Print the line containing "You are a GUI" and all lines after it to the end of the records below, exactly as written. No pictures.

────────────────────────────────────────

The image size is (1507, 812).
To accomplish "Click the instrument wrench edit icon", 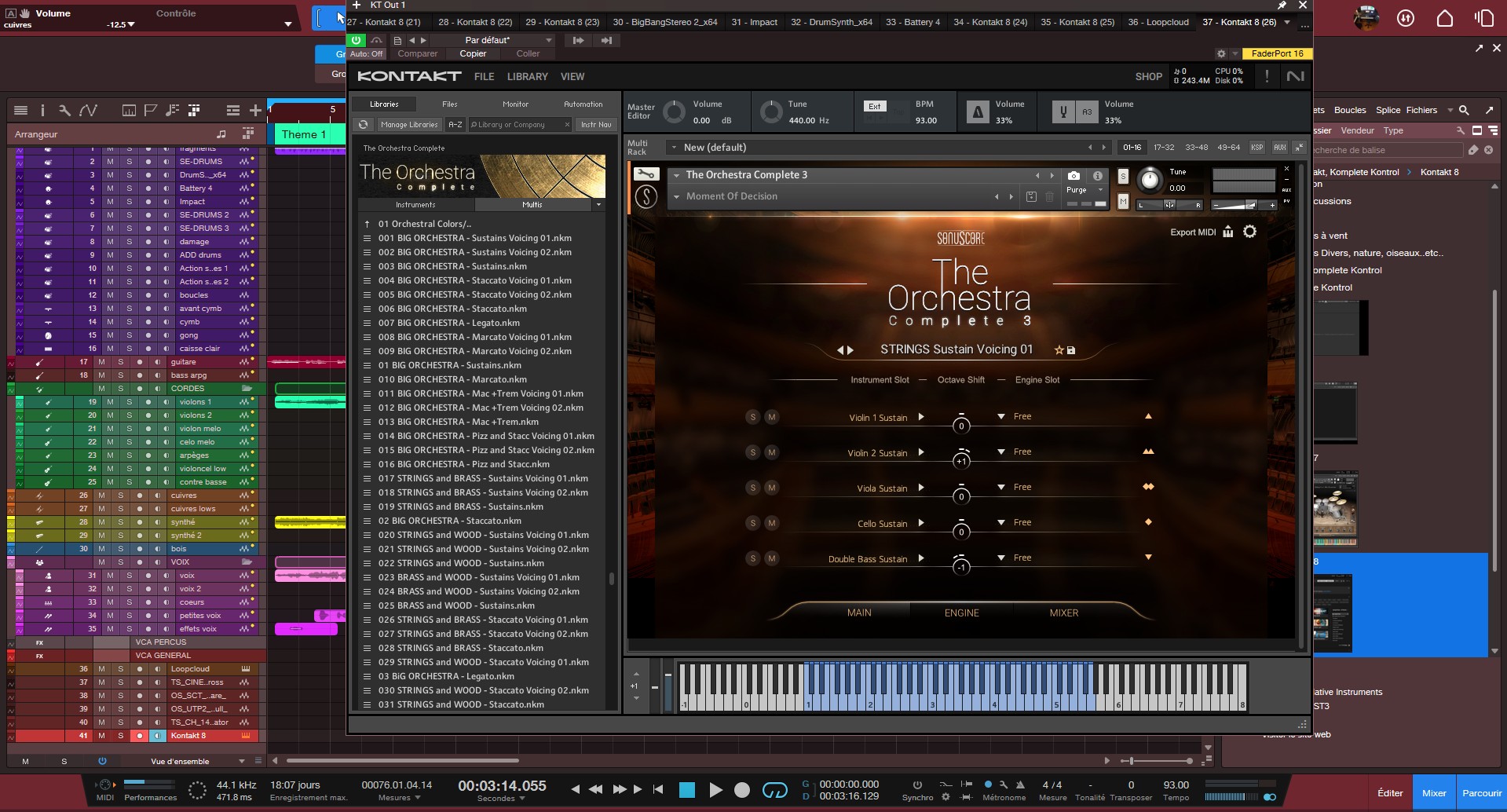I will coord(646,174).
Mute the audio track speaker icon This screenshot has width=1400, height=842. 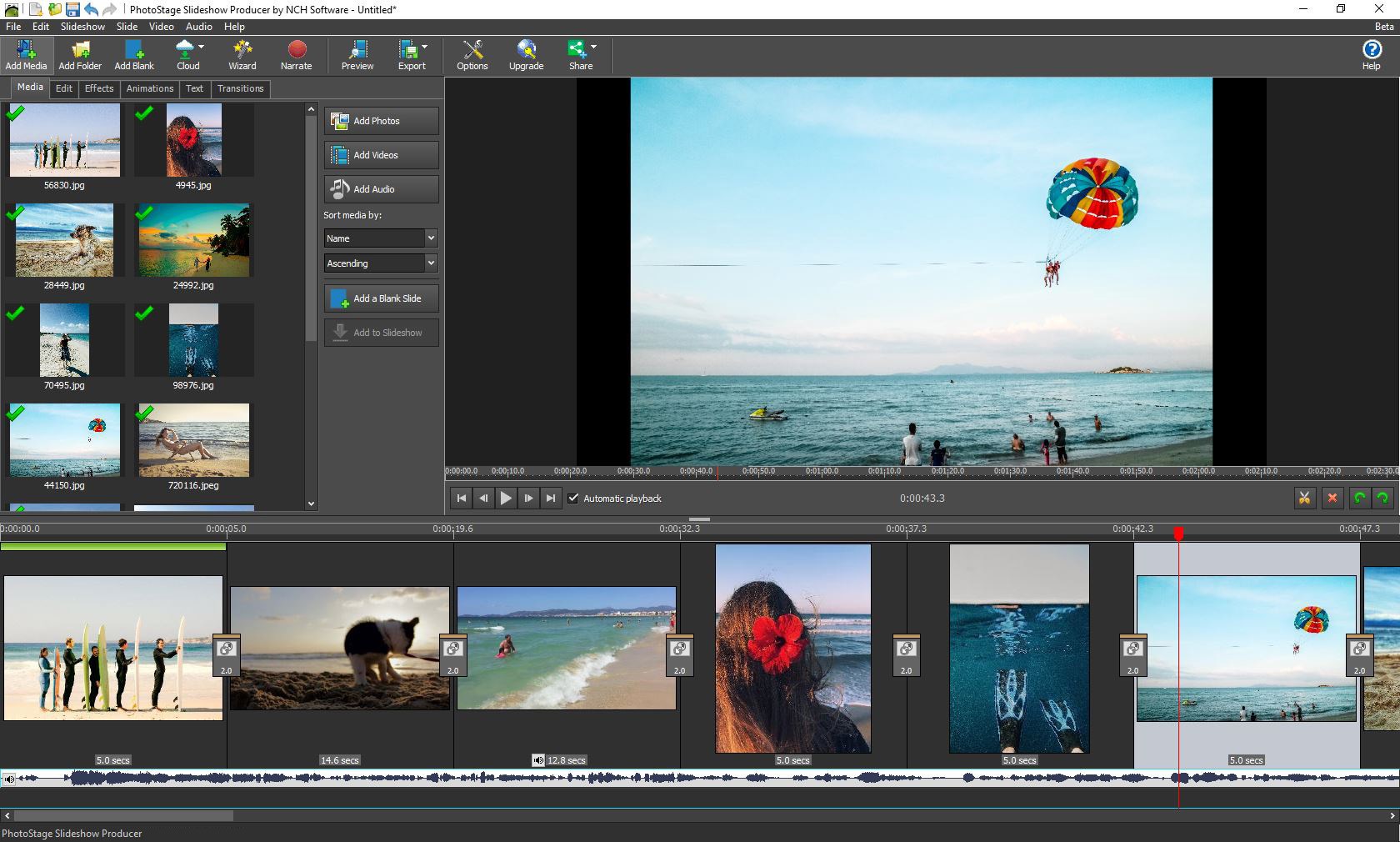9,779
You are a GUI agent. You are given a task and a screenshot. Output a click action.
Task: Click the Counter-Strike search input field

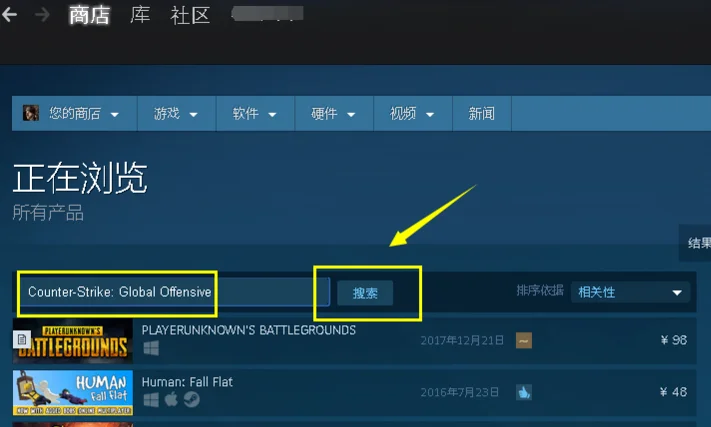pos(175,292)
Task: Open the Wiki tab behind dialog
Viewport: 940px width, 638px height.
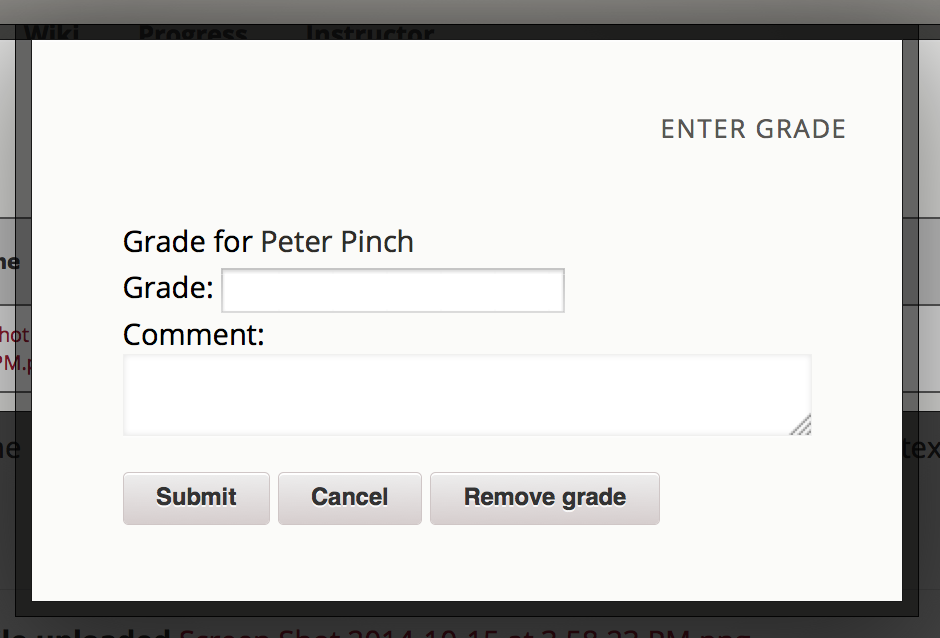Action: [x=52, y=32]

────────────────────────────────────────

• _Answer space_:
You are a GUI agent. You are given a task and a screenshot. Output a click action.
Task: Click the Counter-Strike search input field

pos(175,292)
Task: Open the Wiki tab behind dialog
Viewport: 940px width, 638px height.
Action: [x=52, y=32]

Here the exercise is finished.